The task ::
Make an exact transcription of the data below.

Records to process ::

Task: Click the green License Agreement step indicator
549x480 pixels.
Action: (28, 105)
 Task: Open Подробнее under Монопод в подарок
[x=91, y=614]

Answer for the task ::
Task: Click the green License Agreement step indicator
549x480 pixels.
Action: (28, 105)
 Task: Open Подробнее under Монопод в подарок
[x=91, y=614]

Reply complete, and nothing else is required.